(Collected data)

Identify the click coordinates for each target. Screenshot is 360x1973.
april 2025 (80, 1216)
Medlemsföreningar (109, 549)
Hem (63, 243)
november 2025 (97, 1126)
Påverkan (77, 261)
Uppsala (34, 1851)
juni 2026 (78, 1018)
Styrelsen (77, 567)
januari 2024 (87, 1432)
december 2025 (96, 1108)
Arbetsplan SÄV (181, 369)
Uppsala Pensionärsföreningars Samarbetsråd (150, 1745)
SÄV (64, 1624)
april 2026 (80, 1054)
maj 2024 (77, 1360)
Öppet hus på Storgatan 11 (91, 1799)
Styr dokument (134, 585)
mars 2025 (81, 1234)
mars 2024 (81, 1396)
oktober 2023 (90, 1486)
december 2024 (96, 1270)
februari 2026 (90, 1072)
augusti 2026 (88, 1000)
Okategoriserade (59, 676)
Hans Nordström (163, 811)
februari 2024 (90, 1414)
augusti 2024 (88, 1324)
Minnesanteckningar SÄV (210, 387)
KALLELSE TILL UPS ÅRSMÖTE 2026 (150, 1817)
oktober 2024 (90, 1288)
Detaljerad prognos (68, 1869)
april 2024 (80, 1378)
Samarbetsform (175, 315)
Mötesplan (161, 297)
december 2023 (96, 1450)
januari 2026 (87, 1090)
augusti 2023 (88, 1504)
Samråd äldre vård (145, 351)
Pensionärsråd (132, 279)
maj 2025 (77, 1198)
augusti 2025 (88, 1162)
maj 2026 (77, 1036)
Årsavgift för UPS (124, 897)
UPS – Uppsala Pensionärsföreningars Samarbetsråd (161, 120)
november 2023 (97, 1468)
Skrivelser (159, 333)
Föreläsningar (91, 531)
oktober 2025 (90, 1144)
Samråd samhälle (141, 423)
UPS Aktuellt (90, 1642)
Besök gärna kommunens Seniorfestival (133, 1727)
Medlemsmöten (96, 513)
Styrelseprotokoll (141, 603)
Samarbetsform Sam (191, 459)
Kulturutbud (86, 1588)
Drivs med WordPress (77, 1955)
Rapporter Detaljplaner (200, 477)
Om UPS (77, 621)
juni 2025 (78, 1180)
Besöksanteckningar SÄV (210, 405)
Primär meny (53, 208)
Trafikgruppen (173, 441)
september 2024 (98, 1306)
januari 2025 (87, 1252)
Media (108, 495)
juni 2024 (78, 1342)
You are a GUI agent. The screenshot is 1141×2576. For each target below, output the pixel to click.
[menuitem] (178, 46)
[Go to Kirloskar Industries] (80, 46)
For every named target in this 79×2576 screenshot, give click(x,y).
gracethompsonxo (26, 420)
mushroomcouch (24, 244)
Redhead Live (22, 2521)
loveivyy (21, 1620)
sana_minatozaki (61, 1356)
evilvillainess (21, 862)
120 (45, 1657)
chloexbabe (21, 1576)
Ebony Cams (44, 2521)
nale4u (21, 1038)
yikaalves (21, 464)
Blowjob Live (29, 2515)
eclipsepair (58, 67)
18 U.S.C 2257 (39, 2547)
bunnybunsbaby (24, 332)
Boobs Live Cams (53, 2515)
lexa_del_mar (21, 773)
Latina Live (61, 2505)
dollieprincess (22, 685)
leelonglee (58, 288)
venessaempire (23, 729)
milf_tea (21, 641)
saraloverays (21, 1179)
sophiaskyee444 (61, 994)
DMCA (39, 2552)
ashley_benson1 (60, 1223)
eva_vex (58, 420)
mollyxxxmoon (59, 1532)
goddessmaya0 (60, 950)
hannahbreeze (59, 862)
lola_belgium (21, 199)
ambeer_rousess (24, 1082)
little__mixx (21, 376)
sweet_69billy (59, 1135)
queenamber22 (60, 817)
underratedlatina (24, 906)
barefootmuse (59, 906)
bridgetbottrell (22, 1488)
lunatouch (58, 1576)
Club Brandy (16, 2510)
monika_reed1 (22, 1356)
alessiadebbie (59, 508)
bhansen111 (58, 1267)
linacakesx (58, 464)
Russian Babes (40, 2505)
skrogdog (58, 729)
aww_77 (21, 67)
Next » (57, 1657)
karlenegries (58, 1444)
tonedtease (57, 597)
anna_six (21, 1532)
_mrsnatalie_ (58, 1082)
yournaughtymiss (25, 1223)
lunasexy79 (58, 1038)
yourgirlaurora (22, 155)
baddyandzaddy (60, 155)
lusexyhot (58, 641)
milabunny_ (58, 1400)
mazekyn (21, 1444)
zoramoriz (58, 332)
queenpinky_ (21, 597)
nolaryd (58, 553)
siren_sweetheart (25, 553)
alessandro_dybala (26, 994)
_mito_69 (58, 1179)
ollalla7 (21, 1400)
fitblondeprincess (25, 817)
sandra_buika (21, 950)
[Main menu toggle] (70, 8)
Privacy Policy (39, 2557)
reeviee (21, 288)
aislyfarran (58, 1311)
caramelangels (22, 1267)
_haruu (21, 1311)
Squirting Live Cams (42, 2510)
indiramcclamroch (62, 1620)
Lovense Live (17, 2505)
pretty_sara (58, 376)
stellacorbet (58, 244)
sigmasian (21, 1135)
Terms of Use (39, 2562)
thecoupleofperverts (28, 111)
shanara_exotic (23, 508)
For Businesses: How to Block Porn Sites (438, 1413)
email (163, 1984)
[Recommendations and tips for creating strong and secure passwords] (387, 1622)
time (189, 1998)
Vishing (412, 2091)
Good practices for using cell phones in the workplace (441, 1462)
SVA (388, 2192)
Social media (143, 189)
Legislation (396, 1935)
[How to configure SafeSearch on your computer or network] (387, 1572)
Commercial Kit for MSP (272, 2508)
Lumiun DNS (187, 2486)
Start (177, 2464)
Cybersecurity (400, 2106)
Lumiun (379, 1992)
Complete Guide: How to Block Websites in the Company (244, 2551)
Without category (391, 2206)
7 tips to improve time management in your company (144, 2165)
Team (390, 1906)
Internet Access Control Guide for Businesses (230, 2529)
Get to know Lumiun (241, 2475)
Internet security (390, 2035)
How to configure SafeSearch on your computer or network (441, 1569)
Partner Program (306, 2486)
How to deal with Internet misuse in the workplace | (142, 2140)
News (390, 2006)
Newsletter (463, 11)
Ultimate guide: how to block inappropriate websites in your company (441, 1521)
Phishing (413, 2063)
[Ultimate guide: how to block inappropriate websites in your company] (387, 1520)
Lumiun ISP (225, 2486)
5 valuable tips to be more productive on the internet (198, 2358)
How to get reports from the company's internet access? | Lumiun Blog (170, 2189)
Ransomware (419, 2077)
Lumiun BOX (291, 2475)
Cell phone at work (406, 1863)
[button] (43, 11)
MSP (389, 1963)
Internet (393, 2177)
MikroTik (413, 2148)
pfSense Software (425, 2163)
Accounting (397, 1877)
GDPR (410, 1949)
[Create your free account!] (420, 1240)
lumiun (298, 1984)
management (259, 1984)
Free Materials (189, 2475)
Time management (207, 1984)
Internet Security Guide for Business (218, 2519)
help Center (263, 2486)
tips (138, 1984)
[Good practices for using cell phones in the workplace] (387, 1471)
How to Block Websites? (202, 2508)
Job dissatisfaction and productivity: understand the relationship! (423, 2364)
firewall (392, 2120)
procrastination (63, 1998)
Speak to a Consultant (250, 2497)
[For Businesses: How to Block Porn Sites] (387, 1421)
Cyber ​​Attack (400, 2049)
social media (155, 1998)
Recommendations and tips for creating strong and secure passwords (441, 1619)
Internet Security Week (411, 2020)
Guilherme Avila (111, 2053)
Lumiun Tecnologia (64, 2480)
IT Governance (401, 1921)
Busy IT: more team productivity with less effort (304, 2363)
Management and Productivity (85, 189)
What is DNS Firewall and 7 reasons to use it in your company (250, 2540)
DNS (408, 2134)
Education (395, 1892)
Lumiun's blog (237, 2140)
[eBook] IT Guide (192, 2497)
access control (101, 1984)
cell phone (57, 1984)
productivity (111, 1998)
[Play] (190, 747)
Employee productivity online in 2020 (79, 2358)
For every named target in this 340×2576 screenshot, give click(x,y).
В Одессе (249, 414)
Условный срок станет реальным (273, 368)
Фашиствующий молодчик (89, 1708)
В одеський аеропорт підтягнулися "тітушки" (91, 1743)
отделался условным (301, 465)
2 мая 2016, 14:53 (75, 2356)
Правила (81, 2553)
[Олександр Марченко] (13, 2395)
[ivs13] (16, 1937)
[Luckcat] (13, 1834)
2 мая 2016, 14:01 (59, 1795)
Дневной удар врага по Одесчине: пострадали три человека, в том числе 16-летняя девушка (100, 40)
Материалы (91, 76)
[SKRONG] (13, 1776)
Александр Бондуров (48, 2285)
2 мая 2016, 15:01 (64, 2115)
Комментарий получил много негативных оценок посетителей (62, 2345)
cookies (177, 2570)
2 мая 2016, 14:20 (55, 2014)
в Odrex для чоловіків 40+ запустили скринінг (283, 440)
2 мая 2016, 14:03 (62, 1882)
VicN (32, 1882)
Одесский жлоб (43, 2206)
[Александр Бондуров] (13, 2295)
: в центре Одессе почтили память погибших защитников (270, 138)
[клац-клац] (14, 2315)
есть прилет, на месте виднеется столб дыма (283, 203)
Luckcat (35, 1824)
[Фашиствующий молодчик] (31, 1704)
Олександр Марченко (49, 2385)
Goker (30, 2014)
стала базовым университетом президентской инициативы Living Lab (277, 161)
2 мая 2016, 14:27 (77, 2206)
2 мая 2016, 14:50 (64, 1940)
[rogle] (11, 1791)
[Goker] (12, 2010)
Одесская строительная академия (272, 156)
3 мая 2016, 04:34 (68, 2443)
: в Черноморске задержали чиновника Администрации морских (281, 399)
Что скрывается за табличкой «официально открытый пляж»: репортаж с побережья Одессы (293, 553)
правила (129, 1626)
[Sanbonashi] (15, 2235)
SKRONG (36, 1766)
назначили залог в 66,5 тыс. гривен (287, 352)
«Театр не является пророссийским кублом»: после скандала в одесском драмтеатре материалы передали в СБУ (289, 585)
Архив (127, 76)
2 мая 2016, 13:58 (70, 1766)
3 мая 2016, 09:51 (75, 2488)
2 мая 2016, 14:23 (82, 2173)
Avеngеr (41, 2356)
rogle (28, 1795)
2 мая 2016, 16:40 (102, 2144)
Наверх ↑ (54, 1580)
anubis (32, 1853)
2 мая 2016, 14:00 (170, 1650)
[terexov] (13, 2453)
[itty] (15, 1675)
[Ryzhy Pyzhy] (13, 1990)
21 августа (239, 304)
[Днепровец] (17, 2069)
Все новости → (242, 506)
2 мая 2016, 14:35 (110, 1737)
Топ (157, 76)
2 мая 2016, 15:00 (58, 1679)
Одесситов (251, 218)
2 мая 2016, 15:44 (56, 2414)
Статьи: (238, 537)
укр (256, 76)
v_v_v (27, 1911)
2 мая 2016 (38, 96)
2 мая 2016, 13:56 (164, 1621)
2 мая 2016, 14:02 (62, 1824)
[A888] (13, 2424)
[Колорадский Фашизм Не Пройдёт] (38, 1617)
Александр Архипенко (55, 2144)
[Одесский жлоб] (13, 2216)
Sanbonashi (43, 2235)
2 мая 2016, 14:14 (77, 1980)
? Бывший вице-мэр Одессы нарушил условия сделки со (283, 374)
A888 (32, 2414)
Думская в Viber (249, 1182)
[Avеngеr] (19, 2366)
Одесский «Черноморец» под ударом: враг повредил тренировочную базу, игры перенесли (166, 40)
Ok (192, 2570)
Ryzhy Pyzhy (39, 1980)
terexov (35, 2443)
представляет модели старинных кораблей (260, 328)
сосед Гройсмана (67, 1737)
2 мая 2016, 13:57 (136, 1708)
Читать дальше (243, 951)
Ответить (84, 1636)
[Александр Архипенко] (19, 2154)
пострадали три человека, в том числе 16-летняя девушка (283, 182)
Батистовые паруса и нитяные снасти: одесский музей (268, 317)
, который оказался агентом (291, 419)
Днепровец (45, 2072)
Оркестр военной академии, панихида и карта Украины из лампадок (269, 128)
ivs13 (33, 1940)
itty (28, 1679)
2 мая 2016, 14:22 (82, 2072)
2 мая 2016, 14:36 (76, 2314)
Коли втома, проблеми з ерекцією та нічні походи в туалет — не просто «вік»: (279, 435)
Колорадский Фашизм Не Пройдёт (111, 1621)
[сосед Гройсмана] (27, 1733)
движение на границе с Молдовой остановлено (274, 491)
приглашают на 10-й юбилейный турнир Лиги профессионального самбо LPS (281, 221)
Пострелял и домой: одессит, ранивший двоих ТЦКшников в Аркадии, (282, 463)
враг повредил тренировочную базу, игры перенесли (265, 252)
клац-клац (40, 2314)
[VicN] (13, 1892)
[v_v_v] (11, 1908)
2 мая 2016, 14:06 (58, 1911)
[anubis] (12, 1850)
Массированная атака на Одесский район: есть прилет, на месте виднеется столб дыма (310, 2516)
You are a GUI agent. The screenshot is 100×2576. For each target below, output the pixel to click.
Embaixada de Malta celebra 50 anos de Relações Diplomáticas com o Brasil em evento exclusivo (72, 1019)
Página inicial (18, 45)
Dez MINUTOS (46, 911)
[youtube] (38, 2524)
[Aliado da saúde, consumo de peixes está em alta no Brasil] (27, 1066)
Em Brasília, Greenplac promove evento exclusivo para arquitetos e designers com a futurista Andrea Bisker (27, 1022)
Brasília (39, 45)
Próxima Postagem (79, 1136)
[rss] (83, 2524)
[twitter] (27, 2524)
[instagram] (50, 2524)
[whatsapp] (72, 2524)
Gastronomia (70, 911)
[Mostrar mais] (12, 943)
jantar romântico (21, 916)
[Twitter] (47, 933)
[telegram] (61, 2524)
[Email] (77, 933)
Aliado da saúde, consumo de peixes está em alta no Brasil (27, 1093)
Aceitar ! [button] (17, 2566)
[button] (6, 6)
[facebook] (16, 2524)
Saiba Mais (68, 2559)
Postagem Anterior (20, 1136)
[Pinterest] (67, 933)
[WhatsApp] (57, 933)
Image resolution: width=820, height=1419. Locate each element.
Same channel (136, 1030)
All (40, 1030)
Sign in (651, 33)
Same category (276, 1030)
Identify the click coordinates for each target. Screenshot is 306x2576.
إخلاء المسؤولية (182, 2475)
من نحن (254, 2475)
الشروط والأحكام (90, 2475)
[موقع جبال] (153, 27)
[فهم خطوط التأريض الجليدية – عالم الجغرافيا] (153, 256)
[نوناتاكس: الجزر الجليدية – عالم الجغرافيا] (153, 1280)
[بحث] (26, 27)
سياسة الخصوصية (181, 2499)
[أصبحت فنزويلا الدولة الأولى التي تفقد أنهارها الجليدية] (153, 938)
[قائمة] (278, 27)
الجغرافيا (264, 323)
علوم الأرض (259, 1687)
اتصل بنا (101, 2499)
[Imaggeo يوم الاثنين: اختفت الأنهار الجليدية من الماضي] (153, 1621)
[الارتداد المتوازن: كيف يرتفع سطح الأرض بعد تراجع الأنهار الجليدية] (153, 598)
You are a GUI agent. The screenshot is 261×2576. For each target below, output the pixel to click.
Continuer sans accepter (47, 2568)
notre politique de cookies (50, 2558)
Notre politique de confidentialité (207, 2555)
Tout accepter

*YOUR TASK:* Print again the lines of the entries above that fall between the line holding "Boobs Live Cams (53, 2515)" and the line holding "email (163, 1984)", inclusive, exactly as they stand.

*TASK RESPONSE:*
Boobs Live Cams (53, 2515)
lexa_del_mar (21, 773)
Latina Live (61, 2505)
dollieprincess (22, 685)
leelonglee (58, 288)
venessaempire (23, 729)
milf_tea (21, 641)
saraloverays (21, 1179)
sophiaskyee444 (61, 994)
DMCA (39, 2552)
ashley_benson1 (60, 1223)
eva_vex (58, 420)
mollyxxxmoon (59, 1532)
goddessmaya0 (60, 950)
hannahbreeze (59, 862)
lola_belgium (21, 199)
ambeer_rousess (24, 1082)
little__mixx (21, 376)
sweet_69billy (59, 1135)
queenamber22 (60, 817)
underratedlatina (24, 906)
barefootmuse (59, 906)
bridgetbottrell (22, 1488)
lunatouch (58, 1576)
Club Brandy (16, 2510)
monika_reed1 (22, 1356)
alessiadebbie (59, 508)
bhansen111 (58, 1267)
linacakesx (58, 464)
Russian Babes (40, 2505)
skrogdog (58, 729)
aww_77 (21, 67)
Next » (57, 1657)
karlenegries (58, 1444)
tonedtease (57, 597)
anna_six (21, 1532)
_mrsnatalie_ (58, 1082)
yournaughtymiss (25, 1223)
lunasexy79 (58, 1038)
yourgirlaurora (22, 155)
baddyandzaddy (60, 155)
lusexyhot (58, 641)
milabunny_ (58, 1400)
mazekyn (21, 1444)
zoramoriz (58, 332)
queenpinky_ (21, 597)
nolaryd (58, 553)
siren_sweetheart (25, 553)
alessandro_dybala (26, 994)
_mito_69 (58, 1179)
ollalla7 (21, 1400)
fitblondeprincess (25, 817)
sandra_buika (21, 950)
[Main menu toggle] (70, 8)
Privacy Policy (39, 2557)
reeviee (21, 288)
aislyfarran (58, 1311)
caramelangels (22, 1267)
_haruu (21, 1311)
Squirting Live Cams (42, 2510)
indiramcclamroch (62, 1620)
Lovense Live (17, 2505)
pretty_sara (58, 376)
stellacorbet (58, 244)
sigmasian (21, 1135)
Terms of Use (39, 2562)
thecoupleofperverts (28, 111)
shanara_exotic (23, 508)
For Businesses: How to Block Porn Sites (438, 1413)
email (163, 1984)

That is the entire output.